Là, contrairement à ce qui se passe pour la réalisation
de ses "structures", l'artiste laisse quelques libertés
dans la réalisation de l'oeuvre. Il s'en explique en disant "Once
the idea of the piece is established in the artist's mind and the final
form is decided, the process is carried out blindly. There are many
side-effects that the artist cannot imagine. These may be used as ideas
for new works. The process is mechanical and should not be tampered
with.

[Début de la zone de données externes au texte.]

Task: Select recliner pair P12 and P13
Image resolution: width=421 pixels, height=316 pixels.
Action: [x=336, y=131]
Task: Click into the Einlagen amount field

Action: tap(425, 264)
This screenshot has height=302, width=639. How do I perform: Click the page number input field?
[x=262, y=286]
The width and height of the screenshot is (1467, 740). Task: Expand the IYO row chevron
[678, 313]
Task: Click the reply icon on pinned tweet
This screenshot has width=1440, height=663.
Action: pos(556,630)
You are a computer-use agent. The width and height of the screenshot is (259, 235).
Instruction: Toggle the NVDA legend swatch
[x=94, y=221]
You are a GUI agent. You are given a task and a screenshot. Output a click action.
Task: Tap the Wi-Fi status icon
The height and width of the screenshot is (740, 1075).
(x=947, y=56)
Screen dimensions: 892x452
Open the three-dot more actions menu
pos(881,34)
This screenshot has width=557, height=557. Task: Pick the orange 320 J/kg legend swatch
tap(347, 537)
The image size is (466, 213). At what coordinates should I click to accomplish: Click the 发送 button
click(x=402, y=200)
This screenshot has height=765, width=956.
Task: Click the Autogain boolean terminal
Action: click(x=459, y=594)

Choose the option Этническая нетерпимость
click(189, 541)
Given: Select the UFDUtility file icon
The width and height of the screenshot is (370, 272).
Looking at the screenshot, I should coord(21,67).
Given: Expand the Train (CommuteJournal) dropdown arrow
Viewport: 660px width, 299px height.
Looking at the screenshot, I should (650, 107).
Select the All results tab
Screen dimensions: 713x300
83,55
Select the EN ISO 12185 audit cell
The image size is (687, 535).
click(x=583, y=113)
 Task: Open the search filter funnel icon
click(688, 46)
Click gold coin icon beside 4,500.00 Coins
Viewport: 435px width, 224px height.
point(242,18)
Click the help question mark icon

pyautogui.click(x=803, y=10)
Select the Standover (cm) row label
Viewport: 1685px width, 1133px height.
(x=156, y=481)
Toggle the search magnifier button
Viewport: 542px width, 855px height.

It should run its course". (extrait de "Sentences on
conceptual art", Art-language, vol 1 n°1, mai 1969) Cette délégation de pouvoir à ceux qui réalisent un "Wall Drawing" ne marque pas l'impersonnalité de l'oeuvre, elle lui donne au contraire son autonomie artistique puisque sa forme ne peut plus dépendre de la subjectivité de l'artiste. C'est dire que pour être déplacé, vendu par exemple, un "Wall Drawing" devra être refait et bien qu'il changera alors d'aspect, il restera toujours le même : seul son concept est vendu. "(Le "Wall Drawing" est une installation permanente même détruit. Quand quelque chose est fait (dans l'esprit) il ne peut être défait" dit Sol LeWitt en conclusion de ses phrases "On Wall drawings" (Arts Magazine, vol 44, n°6, avril 1970 p.45). Ce wall drawing n° 43 fait partie des premiers dessins où le hasard tient une grande place dans sa réalisation puisque son propriétaire peut facilement le réaliser lui-même avec ses propres initiatives. C'est aussi un des premiers dessins qui doit couvrir uniformément l'entière surface du mur.